El regreso de migrantes potosinos desde Estados Unidos ha marcado el inicio de 2026, con un total de 564 personas repatriadas al estado, en su mayoría hombres, lo que refleja una tendencia constante en los flujos migratorios de la región.
Dentro de estas cifras, uno de los puntos que más preocupa es la situación de los menores de edad. En este periodo, 9 adolescentes originarios de San Luis Potosí fueron devueltos por autoridades estadounidenses, y de ellos, 7 viajaban solos, sin la compañía de un adulto, durante su intento por cruzar la frontera.
Además del retorno de connacionales, el estado también ha sido punto de paso para migrantes extranjeros. Se detectaron 51 personas en situación irregular transitando por territorio potosino, principalmente en el municipio de San Luis Potosí y en Mexquitic de Carmona.
De ese grupo, la mayoría fue presentada ante estaciones migratorias para definir su situación legal, mientras que algunos casos, especialmente de personas en condición vulnerable, fueron canalizados a instancias de protección.
Entre los migrantes extranjeros también se identificó la presencia de menores de edad, en este caso niños y niñas que viajaban acompañados por familiares, lo que contrasta con los casos de adolescentes potosinos que intentaban cruzar solos hacia Estados Unidos.
Aunque las cifras en San Luis Potosí son menores en comparación con estados fronterizos o del sur del país, el flujo migratorio sigue siendo constante y mantiene al estado como una zona relevante dentro de estas dinámicas.
Otro dato que destaca es la diferencia entre hombres y mujeres en los procesos de repatriación.
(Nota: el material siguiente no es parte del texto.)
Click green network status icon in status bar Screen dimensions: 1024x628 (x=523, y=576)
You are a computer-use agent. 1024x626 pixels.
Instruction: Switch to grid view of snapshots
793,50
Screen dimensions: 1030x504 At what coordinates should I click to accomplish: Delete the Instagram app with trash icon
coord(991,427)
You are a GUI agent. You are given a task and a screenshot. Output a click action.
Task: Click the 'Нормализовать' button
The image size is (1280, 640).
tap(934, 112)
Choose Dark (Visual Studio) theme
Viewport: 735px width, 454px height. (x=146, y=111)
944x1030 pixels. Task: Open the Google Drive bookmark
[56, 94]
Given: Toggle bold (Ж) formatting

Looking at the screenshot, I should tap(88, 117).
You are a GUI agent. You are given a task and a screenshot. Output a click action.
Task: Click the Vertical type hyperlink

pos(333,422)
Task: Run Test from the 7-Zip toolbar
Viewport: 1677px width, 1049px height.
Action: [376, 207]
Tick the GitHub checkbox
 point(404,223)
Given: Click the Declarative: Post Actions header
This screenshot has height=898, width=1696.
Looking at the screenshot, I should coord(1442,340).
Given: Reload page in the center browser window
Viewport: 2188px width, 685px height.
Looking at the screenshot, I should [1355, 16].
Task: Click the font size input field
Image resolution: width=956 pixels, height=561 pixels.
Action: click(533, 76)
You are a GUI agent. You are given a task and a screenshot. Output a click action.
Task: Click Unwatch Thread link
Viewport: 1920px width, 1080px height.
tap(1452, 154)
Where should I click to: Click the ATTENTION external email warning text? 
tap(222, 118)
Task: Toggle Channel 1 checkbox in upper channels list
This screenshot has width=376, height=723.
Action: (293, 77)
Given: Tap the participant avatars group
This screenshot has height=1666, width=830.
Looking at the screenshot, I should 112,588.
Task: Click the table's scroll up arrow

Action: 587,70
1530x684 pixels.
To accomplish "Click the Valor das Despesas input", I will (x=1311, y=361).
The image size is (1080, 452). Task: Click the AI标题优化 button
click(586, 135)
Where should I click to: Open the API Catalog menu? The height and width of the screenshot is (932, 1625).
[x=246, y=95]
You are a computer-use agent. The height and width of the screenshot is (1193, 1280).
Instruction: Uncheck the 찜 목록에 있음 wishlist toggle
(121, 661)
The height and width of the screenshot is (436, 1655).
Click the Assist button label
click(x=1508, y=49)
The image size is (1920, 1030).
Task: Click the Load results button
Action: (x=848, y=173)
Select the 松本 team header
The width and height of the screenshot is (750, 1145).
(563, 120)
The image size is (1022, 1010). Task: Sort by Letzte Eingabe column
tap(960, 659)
Del total registrado, la gran mayoría corresponde a hombres, mientras que las mujeres representan una proporción mucho menor.
Este panorama refleja que, aunque no se trata de los niveles más altos del país, la migración sigue impactando al estado, especialmente por los riesgos que enfrentan los menores de edad y por los casos de personas que regresan sin haber logrado concretar su objetivo.
Ante este escenario, se vuelve necesario reforzar las acciones de atención y apoyo para quienes regresan, así como medidas que reduzcan los riesgos en estos trayectos, especialmente para los más jóvenes.